- [PASSAGE FOR REVIEW]

Monday, April 22, 2013

A Room with a View - E.M. Forster




“About old Mr. Emerson—I hardly know. No, he is not tactful; yet, have you ever noticed that there are people who do things which are most indelicate, and yet at the same time---beautiful?”

“Tut, tut! Miss Lucy! I hope we shall soon emancipate you form Baedecker. He does but touch the surface of things. As to the true Italy---he does not even dream of it. The true Italy is only to be found by patient observation.”



"You are inclined to get muddled, if I may judge from last night. Let yourself go. Pull out from the depths those thoughts that you do not understand, and spread them out in the sunlight and know the meaning of them. By understanding George you may learn to understand yourself. It will be good for both of you.”

“There is at times a magic in identity of position; it is one of the things that have suggested to us eternal comradeship.”

- [PROBLEM]
Answer these about the quotations from A Room with a View:
1. Who is described as not tactful?
2. How is the true Italy said to be found?
3. By understanding whom may the listener learn to understand themself?

- [DATA]
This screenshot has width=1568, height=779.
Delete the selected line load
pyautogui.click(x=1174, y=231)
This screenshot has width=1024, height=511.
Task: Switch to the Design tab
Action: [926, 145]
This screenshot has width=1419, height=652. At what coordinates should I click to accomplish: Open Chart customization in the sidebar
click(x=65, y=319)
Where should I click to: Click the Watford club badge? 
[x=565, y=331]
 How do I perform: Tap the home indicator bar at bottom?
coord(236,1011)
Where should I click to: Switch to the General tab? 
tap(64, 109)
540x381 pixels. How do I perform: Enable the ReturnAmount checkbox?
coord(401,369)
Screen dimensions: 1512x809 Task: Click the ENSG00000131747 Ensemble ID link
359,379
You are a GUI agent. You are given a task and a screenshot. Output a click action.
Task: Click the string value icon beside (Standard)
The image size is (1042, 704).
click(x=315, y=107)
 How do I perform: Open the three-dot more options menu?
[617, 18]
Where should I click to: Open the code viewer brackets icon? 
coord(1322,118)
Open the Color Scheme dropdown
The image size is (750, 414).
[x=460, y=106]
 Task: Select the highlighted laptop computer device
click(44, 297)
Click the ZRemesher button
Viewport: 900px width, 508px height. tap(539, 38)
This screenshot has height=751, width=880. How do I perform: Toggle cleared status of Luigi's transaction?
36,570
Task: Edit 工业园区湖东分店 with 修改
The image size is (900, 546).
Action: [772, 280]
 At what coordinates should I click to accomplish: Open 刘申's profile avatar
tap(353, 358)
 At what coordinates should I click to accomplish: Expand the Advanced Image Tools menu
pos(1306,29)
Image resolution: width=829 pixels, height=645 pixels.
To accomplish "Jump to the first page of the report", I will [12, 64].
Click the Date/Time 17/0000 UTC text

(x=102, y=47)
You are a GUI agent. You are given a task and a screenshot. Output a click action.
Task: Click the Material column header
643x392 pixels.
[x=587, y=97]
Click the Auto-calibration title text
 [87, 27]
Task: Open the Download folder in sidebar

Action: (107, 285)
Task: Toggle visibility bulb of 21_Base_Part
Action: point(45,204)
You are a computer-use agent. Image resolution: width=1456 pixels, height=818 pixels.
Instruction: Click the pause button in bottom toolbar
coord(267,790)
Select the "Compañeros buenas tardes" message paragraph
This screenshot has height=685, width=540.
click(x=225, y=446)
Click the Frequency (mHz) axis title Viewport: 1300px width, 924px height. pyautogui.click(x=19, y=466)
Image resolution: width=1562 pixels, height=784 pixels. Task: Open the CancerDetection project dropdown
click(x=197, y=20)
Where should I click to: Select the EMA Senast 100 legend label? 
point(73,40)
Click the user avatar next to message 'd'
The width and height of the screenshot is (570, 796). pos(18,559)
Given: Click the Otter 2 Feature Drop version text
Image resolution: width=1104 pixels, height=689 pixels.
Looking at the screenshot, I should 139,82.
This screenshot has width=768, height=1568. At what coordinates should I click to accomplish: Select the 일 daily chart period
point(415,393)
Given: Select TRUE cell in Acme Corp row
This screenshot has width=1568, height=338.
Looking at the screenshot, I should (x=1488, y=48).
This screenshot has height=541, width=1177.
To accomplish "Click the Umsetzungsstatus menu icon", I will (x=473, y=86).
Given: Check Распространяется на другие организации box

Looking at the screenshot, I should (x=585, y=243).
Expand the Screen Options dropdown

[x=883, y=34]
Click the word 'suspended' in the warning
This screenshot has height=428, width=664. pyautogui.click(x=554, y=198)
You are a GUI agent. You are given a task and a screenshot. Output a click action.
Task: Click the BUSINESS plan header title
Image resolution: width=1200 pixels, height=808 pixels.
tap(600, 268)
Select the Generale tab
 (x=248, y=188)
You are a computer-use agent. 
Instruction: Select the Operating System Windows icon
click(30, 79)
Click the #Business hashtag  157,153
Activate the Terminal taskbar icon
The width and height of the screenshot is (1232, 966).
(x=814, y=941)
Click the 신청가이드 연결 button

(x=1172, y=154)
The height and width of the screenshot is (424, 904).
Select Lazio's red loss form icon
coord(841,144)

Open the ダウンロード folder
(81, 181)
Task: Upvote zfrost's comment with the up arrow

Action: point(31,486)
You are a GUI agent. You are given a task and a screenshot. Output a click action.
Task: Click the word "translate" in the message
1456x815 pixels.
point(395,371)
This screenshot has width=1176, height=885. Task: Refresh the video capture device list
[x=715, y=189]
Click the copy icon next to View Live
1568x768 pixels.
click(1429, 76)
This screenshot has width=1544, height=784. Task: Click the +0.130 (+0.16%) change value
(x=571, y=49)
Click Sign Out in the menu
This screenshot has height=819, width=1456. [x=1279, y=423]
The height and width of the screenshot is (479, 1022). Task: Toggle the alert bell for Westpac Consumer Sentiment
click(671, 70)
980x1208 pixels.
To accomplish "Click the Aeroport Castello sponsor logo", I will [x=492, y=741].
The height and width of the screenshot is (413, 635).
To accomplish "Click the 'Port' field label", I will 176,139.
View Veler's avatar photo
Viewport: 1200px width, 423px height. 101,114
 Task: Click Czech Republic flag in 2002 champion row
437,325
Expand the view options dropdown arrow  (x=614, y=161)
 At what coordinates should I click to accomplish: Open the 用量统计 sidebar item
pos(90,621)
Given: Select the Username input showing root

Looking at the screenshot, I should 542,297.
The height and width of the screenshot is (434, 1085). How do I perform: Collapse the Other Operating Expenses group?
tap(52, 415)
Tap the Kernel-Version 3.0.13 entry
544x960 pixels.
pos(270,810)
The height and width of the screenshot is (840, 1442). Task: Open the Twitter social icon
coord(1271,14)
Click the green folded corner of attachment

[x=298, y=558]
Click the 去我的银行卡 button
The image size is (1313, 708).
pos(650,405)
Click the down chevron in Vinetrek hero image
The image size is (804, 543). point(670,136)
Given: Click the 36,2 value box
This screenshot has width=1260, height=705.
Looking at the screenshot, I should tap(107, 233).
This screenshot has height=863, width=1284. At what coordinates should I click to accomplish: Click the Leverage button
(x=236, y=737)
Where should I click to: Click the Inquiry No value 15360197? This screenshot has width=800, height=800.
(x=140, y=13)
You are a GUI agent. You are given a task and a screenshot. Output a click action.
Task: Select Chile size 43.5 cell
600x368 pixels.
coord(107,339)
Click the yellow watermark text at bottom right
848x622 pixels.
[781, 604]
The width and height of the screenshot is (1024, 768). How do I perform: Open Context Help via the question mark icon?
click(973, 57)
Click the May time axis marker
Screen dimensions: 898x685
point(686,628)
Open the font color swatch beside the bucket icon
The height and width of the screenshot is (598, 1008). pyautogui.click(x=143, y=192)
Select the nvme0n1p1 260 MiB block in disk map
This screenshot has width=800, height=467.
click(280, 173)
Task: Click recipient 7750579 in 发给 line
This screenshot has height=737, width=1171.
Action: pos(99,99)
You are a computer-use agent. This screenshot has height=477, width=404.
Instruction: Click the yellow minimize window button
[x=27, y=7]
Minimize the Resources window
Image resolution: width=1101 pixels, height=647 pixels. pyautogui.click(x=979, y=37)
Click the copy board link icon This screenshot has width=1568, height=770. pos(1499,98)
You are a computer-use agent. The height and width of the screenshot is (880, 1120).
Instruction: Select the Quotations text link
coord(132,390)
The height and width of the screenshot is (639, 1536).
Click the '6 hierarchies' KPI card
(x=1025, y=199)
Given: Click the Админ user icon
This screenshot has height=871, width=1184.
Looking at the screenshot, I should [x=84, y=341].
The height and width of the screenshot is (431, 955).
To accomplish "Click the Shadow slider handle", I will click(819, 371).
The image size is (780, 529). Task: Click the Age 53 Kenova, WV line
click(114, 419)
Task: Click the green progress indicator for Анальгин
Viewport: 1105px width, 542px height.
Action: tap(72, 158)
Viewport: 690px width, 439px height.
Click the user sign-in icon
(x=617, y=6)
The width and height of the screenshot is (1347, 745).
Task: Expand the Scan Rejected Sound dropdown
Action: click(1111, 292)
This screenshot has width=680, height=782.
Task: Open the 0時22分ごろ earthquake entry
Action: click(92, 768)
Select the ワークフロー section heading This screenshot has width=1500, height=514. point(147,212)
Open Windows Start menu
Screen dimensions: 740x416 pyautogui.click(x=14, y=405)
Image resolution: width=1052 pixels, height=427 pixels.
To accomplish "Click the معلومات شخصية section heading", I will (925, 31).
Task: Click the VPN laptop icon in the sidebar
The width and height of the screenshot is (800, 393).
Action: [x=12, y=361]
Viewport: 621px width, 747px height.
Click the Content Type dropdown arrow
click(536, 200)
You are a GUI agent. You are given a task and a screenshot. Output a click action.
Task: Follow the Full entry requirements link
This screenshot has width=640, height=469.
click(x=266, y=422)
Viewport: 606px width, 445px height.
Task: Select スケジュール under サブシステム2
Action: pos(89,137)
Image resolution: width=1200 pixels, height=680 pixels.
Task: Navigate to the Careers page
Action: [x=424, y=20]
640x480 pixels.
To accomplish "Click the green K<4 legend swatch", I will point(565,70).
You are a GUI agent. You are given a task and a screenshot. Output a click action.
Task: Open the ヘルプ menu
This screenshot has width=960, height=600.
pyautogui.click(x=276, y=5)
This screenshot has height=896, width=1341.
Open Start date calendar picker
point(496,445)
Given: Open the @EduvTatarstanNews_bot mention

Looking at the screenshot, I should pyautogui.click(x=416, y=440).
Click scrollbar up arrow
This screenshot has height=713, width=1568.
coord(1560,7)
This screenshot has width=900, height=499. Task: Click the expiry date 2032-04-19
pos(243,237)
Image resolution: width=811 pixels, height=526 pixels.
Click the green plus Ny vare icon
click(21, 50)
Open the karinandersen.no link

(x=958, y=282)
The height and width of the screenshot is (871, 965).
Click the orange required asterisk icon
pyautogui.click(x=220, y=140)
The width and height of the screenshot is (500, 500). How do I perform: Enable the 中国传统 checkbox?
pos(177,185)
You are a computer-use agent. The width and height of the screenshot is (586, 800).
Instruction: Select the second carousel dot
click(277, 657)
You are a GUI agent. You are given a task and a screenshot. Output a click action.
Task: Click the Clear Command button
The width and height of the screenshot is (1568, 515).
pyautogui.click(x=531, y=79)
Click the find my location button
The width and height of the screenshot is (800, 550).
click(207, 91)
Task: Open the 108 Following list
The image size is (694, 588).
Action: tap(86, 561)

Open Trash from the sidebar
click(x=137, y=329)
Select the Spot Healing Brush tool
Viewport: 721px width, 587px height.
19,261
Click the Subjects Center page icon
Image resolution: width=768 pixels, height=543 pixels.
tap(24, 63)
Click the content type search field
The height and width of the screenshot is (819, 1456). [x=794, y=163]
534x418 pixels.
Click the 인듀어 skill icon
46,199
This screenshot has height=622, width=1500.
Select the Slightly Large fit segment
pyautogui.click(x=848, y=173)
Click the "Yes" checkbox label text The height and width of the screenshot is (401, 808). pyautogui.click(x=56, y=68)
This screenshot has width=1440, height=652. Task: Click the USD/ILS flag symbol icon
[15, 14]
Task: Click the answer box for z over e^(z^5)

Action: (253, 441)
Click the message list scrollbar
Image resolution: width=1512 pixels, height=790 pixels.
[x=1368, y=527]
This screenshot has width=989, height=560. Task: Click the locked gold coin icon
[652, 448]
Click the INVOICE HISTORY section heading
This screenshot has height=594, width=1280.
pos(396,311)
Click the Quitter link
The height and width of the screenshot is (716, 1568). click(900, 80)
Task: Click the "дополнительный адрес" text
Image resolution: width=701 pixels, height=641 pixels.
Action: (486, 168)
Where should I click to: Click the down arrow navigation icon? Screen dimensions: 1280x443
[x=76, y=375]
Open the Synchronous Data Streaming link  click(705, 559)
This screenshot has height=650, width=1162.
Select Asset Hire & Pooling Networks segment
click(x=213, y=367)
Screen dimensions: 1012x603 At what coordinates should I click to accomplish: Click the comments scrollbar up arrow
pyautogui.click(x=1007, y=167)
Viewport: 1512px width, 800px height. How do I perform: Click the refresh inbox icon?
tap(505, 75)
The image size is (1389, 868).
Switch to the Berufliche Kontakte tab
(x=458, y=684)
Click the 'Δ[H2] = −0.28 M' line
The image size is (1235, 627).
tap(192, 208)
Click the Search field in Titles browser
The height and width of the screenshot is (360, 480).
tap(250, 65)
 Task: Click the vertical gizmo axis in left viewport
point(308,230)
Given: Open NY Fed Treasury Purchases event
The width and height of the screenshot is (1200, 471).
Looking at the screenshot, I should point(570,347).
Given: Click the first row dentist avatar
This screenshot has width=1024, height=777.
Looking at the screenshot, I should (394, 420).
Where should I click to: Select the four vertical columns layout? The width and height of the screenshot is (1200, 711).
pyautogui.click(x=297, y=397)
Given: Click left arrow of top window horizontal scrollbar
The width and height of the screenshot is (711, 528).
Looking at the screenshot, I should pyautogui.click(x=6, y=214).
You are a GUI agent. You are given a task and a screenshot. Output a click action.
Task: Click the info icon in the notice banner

- [EXPECTED OUTPUT]
1. Old Mr. Emerson
2. Only by patient observation
3. George